Pai da Guiné relata busca desesperada por filhos vítimas de tráfico humano ligado a falso recrutamento da QNET, operação com Interpol em Serra Leoa amplia investigações
Relato de Foday Musa e investigação em Serra Leoa mostram como gangues usam o nome QNET para atrair jovens, cobrar taxas e manter vítimas em cativeiro, segundo polícia e testemunhas
Foday Musa não vê os filhos há dois anos e viajou até Serra Leoa para tentar encontrá‑los, após mensagens de socorro e promessas de emprego que nunca se concretizaram.
Ele diz que entregou dinheiro a supostos recrutadores e participou de batidas policiais na esperança de reencontrar a filha e o filho, que teriam sido levados para um local em Makeni.
O caso mostra a atuação de gangues que se apresentam como representantes de programas de trabalho no exterior e iludem famílias inteiras, conforme informação divulgada pelo g1
Como o esquema funcionava e o papel da QNET
Segundo testemunhas e vítimas, os criminosos ofereciam vagas de emprego em países como Estados Unidos, Canadá e Emirados Árabes Unidos, e pediam pagamento antecipado para taxas administrativas.
As gangues usavam o nome da empresa QNET como fachada, cobravam valores altos e, em muitos casos, transferiam as pessoas para países vizinhos, onde as mantinham em cativeiro.
A própria QNET vem negando ligação com o tráfico e lançou campanhas locais com o slogan “QNET contra os golpes”, mas autoridades dizem que criminosos exploram o nome da empresa para dar aparência de legitimidade.
A operação de resgate em Makeni e os achados da polícia
Agentes da unidade contra o tráfico humano e a Interpol realizaram batidas em imóveis de Makeni, onde encontraram dezenas de jovens em condições precárias, com bolsas e roupas espalhadas pelo chão.
Mahmou Conteh, chefe de investigações da unidade contra o tráfico de pessoas, afirmou, “É muito fácil para esses traficantes atravessar cada uma das nossas fronteiras, nos pontos de cruzamento ilegais”.
Na ação em que Musa participou, a polícia identificou que na casa havia 10 a 15 pessoas dormindo em cada quarto e que alguns tinham apenas 14 anos.
Embora os filhos de Musa não tenham sido encontrados no local daquela batida, um jovem disse que eles haviam estado ali na semana anterior, o que seria o primeiro possível avistamento em um ano.
Depoimentos das vítimas expõem violência e exploração
Vítimas relataram promessas de cursos e viagens ao exterior, e pagamentos iniciais de até US$ 1 mil para participar do suposto programa. Muitas acabaram forçadas a recrutar outros para manter a farsa.

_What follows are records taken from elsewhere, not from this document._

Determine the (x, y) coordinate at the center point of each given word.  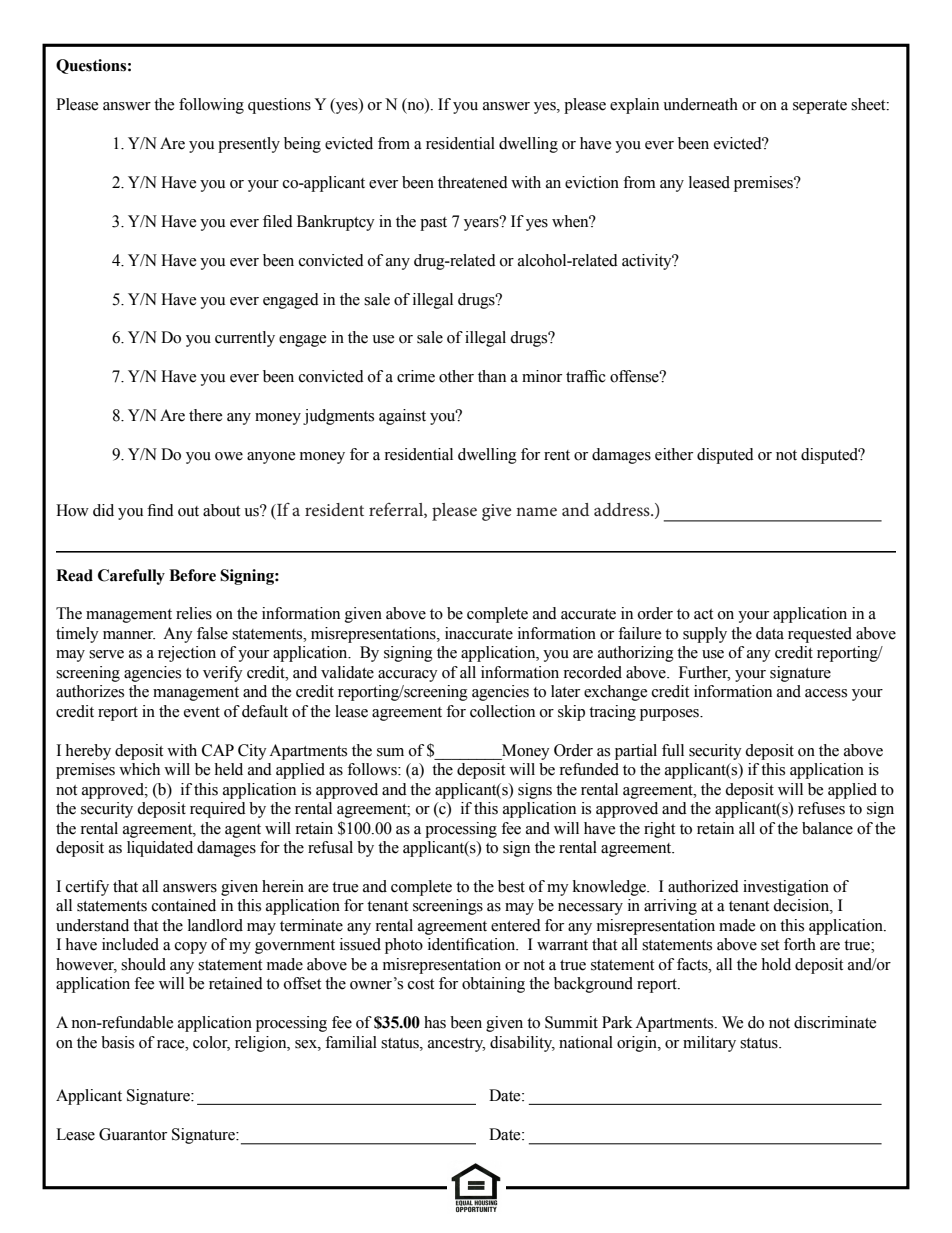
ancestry (456, 1045)
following (211, 106)
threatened (473, 182)
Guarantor (133, 1134)
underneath (700, 104)
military (709, 1044)
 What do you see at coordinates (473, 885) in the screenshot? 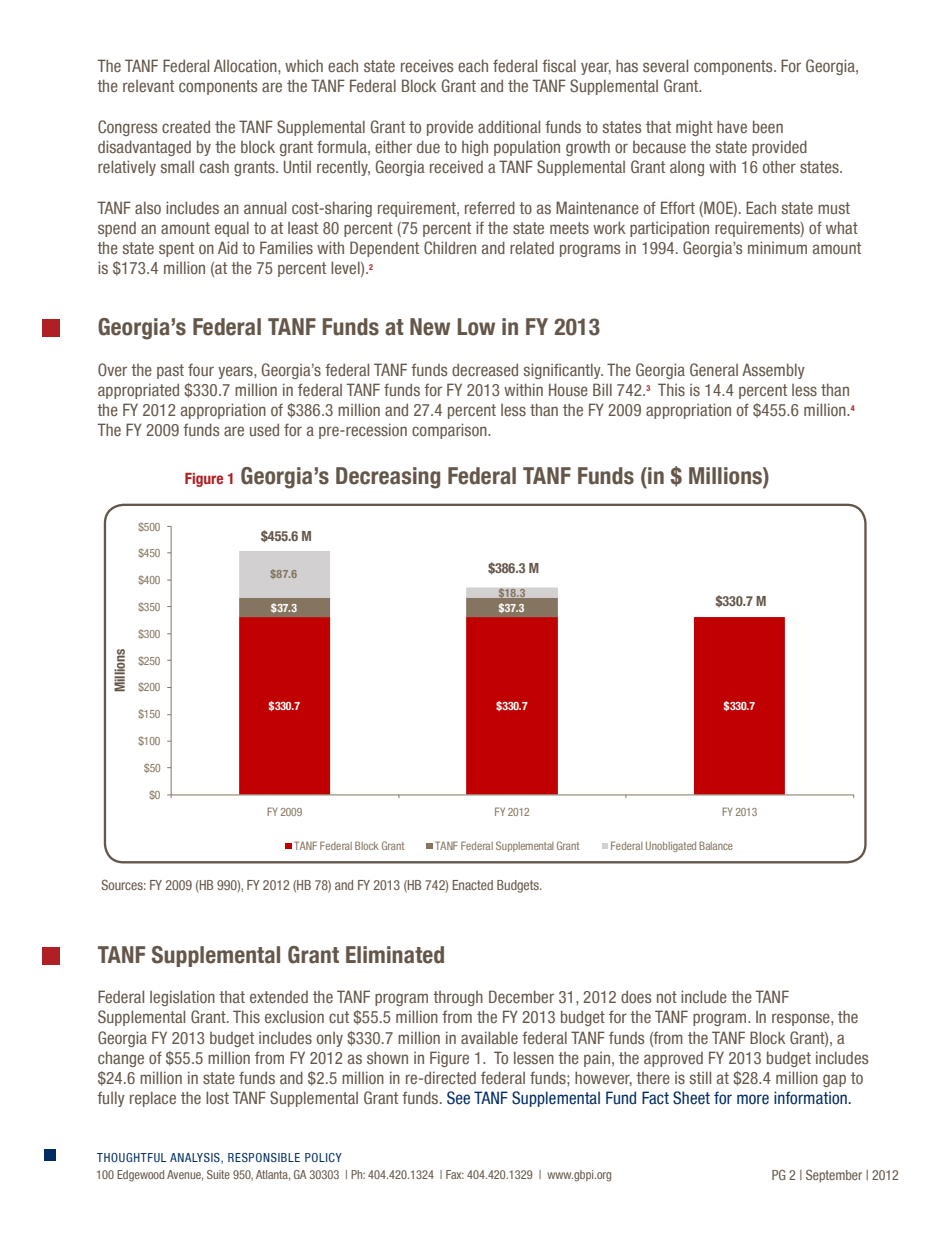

Uma jovem identificada como Aminata contou, “Você precisa vender seu corpo e dormir com homens para conseguir dinheiro e poder se manter”, descrevendo a degradação que enfrentou dentro do esquema.
Foday Musa diz ter recebido uma mensagem de voz de seu filho, com 76 segundos em que o jovem chora e suplica por ajuda, e declara, “É muito difícil ouvi‑lo. Escutar sua voz dói”.
Musa também disse, em relato à imprensa, “Meus filhos foram recrutados para um esquema de tráfico humano e me juntei à polícia para tentar encontrá‑los”, evidenciando o esforço familiar para recuperar os jovens.
Contexto de impunidade e desafios das autoridades
As operações policiais em Makeni resultaram na detenção de suspeitos e no resgate de centenas de vítimas ao longo do último ano, com mais de 20 batidas relatadas pelas autoridades.
No entanto, a perseguição judicial enfrenta limitações. Estatísticas do Departamento de Estado americano indicam que, “entre julho de 2022 (quando foi aprovada a lei contra o tráfico de pessoas em Serra Leoa) e abril de 2025, apenas quatro pessoas fora condenadas pelo crime”.
Após a busca, a polícia informou que a filha de Musa voltou a outro local na Guiné, mas não quis dar entrevista, e o paradeiro do filho segue desconhecido.
Para familiares como Musa, a esperança é ver a volta segura dos jovens, enquanto investigadores pedem mais recursos e cooperação regional para enfrentar o tráfico humano que, segundo delegados, atravessa fronteiras por pontos de cruzamento ilegais e usa falsas promessas de emprego para explorar pessoas vulneráveis.
O caso evidencia a necessidade de campanhas de prevenção, maior fiscalização de redes de recrutamento e apoio psicológico e jurídico às vítimas, para reduzir o alcance desses esquemas e buscar responsabilização penal dos envolvidos.